Three years ago, at an age when most people are thinking about retiring, he decided to come North from his native Saskatchewan. He had read a story in the religious periodical, the Western Catholic Reporter, about the North's chronic shortage of priests.

"I thought that was a shame. I reflected on how conditions were much better in Regina. I prayed it over, thought it over and then I sent (the bishop) a fax and here I am. It certainly has been an adventure."

He was sent to work in Inuvik shortly after he arrived, but a staffing crunch required him to be reassigned to Yellowknife.

The recent addition of two new priests in Yellowknife has finally allowed the Roman Catholic Diocese of the Mackenzie to re-post Murphy here Aug. 14.

In the past six years, Our Lady of Victory parish has been serviced by lay ministers and a few borrowed priests, but no permanent placement, until now.

Murphy has been a priest for 52 years, most of that time spent in Regina and small farming communities.

He says he enjoys seeing the cultural diversity in the parishes here.

"In the parishes I worked in down south, there was never a mingling of the races like you have here," he says. "Up here, you have the coming together of different cultures and I think the way its being done here offers leadership to the whole country.

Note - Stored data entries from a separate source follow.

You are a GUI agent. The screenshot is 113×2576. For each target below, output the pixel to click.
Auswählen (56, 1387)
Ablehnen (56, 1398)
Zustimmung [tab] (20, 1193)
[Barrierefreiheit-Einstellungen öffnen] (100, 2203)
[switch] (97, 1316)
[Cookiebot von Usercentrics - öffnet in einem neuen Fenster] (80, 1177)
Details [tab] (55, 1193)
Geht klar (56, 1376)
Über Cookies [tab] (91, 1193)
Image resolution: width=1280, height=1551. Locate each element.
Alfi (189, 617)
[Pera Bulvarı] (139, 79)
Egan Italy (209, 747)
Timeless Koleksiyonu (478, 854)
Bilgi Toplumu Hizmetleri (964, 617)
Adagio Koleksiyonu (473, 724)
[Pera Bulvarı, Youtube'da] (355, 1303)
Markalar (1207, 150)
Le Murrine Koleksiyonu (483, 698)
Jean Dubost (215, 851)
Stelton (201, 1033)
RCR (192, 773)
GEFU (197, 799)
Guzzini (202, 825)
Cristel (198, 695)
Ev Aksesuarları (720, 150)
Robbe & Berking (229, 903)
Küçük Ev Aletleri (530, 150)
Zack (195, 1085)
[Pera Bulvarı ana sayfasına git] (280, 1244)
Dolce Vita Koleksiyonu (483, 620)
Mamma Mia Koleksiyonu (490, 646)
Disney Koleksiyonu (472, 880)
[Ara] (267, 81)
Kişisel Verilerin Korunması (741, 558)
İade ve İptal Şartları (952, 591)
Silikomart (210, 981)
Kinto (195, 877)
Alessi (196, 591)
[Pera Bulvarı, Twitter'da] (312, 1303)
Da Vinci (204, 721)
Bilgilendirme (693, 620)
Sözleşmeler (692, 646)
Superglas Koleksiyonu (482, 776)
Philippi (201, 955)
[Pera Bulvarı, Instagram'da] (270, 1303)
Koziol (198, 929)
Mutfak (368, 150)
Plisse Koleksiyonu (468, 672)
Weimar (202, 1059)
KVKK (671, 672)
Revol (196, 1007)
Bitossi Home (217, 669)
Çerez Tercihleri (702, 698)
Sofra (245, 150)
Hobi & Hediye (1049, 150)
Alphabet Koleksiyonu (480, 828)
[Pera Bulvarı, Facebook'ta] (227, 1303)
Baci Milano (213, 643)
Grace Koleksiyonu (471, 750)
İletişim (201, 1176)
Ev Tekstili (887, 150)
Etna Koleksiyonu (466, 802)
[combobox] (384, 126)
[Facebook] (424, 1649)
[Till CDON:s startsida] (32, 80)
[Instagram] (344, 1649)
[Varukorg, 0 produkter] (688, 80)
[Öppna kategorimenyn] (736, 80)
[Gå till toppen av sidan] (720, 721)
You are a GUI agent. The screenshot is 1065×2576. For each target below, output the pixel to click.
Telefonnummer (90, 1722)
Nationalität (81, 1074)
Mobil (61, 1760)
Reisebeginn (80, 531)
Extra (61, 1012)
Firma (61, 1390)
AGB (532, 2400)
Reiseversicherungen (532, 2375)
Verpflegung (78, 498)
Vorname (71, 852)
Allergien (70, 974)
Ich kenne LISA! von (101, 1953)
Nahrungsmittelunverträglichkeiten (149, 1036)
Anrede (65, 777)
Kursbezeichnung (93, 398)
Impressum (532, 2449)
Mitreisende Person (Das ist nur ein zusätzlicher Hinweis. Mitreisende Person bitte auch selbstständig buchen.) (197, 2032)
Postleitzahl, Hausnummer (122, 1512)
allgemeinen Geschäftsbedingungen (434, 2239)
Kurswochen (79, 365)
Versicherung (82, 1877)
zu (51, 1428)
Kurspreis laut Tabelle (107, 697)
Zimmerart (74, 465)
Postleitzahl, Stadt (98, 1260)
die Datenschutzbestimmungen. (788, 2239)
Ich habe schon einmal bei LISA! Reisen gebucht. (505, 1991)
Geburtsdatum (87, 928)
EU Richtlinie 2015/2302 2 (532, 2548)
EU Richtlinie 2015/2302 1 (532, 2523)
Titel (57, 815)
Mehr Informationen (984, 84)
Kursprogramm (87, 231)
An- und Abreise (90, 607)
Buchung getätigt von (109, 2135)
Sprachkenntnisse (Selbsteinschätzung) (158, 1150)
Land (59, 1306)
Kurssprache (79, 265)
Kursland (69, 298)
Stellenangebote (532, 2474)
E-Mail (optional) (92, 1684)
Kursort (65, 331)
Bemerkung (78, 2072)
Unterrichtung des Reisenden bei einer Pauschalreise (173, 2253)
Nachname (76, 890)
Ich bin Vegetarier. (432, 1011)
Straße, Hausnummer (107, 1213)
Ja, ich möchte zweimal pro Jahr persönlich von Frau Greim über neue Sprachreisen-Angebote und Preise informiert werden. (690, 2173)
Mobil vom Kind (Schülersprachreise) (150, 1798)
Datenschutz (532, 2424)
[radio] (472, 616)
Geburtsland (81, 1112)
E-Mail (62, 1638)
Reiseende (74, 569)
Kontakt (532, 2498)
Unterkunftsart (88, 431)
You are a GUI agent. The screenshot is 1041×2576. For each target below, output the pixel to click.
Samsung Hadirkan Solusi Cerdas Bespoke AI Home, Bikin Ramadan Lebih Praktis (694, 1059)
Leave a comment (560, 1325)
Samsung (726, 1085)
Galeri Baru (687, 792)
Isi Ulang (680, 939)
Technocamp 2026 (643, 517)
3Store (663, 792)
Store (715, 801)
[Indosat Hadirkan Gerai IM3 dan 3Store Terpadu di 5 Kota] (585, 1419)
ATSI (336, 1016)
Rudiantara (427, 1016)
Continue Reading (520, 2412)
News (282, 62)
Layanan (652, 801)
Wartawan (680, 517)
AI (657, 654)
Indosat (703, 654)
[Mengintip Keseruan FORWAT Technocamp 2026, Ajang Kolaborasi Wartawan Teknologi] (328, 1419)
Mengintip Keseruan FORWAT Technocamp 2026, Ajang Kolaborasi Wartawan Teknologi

"It also enriches the preaching of the gospel because the aboriginal people contribute their own way of seeing and experiencing the gospel ... They have a reverence for the land that they bring to their spirituality."

Born in Humboldt, Sask., Murphy was the eldest of five siblings raised by devout Catholic parents. After seven years of seminary training, he was ordained at the young age of 23.

He has always retained a love for learning. In 1976, he completed his master's degree in philosophy and in the early 1980s, he taught university part-time.

He has studied Italian, French, Hebrew, Greek and Latin. Italian is his favourite hobby right now. During his vacation last year, he enroled in language classes in Tuscany.

"It's hard work, but it's exciting. Living in Italy, speaking it, taking classes everyday. "

Of his life's work, he says he most enjoys the constant contact with the gospel. "Studying it, trying to live it, preaching it."

The drawbacks of being a Catholic priest? "The isolation," he says without much hesitation. "And my own shortcomings. "But the work itself is great. Loneliness is not just part of my job. It's part of many walks of life. It's something to be dealt with by many people. I can deal with it, with the help of prayer and keeping occupied."